2. Methods.—The ultimate basis of all our knowledge of Nature is experience,—experience resulting from the action of bodies on our senses, and the consequent affections of our minds.

When a natural phenomenon arrests our attention, we call the result an observation. Simple observations of natural phenomena only in rare instances can lead to such complete knowledge as will suffice for a full understanding of them. An observation is the more complete, the more fully we apprehend the attending circumstances. We are generally not certain that all the circumstances which we note are conditions on which the phenomenon, in a given case, depends. In such cases we modify or suppress one of the circumstances, and observe the effect on the phenomenon. If we find a corresponding modification or failure with respect to the phenomenon, we conclude that the circumstance, so modified, is a condition. We may proceed in the same way with each of the remaining circumstances, leaving all unchanged except the single one purposely modified at each trial, and always observing the effect of the modification. We thus determine the conditions on which the phenomenon depends. In other words, we bring experiment to our aid in distinguishing between the real conditions on which a phenomenon depends, and the merely accidental circumstances which may attend it.
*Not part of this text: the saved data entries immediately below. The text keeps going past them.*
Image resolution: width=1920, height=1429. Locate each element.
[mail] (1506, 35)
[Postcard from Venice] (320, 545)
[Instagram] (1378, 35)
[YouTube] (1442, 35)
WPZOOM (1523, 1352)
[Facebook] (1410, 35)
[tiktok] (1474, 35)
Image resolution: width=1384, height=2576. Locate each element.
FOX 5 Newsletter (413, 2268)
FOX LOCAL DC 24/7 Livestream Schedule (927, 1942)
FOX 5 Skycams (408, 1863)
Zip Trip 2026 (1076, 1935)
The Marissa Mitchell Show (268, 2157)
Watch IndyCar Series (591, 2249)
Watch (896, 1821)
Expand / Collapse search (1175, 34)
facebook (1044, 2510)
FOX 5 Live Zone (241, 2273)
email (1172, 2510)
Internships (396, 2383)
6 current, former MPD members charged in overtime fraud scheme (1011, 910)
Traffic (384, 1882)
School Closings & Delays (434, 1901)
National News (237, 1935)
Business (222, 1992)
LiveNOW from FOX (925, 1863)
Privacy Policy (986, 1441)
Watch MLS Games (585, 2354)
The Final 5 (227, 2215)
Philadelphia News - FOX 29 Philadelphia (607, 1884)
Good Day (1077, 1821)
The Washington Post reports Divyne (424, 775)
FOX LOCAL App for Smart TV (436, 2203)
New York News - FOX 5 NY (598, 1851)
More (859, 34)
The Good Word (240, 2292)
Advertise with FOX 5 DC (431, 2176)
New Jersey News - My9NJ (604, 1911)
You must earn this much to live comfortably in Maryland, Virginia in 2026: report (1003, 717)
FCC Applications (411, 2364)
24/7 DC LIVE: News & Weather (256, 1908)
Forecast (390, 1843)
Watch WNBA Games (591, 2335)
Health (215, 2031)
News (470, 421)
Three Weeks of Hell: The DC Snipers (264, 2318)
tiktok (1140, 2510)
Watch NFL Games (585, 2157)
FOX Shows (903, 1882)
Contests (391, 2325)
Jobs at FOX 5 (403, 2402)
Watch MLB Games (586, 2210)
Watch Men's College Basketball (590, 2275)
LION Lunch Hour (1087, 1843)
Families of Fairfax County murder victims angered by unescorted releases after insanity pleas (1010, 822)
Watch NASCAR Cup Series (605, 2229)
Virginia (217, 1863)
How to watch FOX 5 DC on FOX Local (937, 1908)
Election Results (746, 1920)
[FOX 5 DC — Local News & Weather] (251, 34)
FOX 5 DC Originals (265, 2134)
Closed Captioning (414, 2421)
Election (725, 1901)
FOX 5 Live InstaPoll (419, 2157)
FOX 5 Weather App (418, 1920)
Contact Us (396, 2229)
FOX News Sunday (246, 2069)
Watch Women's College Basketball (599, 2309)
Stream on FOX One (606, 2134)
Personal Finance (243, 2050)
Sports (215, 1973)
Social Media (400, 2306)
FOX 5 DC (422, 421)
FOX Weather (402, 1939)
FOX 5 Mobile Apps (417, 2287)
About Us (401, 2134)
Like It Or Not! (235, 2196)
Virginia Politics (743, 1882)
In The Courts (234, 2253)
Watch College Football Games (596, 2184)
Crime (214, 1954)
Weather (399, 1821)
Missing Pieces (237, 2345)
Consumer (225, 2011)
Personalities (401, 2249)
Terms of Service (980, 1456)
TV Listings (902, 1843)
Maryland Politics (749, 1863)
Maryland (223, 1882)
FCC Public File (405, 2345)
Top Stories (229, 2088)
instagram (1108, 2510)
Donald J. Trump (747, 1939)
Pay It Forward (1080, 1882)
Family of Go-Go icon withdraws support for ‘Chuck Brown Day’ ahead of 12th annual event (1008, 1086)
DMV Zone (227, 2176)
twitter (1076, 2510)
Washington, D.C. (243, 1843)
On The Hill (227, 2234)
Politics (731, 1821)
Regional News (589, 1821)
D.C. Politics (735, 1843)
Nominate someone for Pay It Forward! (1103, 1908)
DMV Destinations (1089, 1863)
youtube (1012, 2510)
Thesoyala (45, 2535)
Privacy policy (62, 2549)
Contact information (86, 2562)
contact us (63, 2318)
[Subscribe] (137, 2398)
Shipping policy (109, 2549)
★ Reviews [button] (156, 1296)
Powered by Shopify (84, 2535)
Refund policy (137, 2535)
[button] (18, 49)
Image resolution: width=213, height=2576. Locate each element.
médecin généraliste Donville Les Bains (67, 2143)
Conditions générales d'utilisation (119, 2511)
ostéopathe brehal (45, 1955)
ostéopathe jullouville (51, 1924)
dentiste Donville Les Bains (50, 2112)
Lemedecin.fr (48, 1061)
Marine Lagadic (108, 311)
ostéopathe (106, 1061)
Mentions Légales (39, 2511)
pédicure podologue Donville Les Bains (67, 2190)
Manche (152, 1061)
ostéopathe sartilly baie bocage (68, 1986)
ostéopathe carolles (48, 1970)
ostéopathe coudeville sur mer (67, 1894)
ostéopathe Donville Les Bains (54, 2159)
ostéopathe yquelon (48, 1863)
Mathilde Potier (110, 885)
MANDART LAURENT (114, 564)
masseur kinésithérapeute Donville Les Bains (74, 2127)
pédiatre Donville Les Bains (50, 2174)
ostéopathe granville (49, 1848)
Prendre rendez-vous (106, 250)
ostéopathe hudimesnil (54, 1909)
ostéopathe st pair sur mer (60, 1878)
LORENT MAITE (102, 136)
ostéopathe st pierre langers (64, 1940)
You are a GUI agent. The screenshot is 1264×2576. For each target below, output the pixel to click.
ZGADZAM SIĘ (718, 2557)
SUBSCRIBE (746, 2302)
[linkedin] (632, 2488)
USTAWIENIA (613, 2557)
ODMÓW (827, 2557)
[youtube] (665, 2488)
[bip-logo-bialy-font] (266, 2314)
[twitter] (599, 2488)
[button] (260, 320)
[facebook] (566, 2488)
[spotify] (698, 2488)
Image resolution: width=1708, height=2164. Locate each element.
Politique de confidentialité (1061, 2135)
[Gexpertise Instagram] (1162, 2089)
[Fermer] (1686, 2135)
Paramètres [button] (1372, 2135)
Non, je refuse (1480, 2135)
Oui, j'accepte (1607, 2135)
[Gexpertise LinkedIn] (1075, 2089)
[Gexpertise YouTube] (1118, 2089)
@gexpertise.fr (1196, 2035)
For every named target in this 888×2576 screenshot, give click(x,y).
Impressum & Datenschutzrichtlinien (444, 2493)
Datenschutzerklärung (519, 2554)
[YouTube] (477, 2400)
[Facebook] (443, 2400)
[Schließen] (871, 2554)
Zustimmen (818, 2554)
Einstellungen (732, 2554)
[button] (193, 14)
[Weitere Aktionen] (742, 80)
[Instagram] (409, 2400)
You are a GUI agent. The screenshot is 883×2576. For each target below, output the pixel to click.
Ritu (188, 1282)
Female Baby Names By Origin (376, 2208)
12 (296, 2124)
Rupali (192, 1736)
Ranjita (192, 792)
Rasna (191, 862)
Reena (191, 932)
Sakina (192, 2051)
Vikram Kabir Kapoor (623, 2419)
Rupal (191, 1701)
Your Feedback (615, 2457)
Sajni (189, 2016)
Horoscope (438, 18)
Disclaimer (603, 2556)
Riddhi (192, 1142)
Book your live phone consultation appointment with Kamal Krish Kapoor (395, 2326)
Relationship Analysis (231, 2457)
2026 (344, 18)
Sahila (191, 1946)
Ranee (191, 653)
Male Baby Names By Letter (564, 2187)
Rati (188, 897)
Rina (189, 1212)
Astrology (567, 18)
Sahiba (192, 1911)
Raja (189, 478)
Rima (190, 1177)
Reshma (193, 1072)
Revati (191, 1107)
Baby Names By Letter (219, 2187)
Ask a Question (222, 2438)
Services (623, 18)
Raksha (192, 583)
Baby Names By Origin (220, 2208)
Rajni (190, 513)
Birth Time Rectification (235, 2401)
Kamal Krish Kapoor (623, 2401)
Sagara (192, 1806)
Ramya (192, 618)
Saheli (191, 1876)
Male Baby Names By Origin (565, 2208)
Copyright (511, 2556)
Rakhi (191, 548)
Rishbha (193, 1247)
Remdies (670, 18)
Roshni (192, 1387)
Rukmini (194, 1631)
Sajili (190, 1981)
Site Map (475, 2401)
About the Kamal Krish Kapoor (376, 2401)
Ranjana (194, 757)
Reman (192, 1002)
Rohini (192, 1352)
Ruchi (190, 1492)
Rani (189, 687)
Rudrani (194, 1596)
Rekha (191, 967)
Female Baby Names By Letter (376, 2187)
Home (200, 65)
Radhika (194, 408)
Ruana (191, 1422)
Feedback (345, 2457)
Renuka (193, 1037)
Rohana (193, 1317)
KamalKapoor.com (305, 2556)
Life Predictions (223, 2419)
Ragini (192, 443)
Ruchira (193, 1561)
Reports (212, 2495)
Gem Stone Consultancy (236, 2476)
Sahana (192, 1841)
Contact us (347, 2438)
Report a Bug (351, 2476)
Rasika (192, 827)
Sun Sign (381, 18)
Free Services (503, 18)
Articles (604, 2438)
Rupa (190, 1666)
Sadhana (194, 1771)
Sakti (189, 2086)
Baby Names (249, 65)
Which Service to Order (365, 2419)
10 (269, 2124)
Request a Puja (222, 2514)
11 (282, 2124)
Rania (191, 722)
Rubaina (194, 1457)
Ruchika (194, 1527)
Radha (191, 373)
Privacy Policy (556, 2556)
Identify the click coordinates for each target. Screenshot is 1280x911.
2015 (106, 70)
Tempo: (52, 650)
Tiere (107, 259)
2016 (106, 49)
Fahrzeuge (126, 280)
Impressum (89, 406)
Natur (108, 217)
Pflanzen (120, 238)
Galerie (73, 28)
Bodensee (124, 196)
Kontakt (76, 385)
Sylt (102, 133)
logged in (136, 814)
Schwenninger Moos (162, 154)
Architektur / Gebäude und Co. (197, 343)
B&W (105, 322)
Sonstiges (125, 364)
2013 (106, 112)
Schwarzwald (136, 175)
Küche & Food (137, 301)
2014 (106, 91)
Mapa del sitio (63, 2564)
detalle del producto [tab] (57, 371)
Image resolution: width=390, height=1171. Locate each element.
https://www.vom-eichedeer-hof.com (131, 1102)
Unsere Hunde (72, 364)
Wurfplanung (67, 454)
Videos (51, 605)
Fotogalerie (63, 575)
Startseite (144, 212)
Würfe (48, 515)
But this is not the only use of experiment. By its aid we may frequently modify some of the conditions, known to be conditions, in such ways that the phenomenon is not arrested, but so altered in the rate with which its details pass before us that they may be easily observed. Experiment also often leads to new phenomena, and to a knowledge of activities before unobserved. Indeed, by far the greater part of our knowledge of natural phenomena has been acquired by means of experiment. To be of value, experiments must be conducted with system, and so as to trace out the whole course of the phenomenon.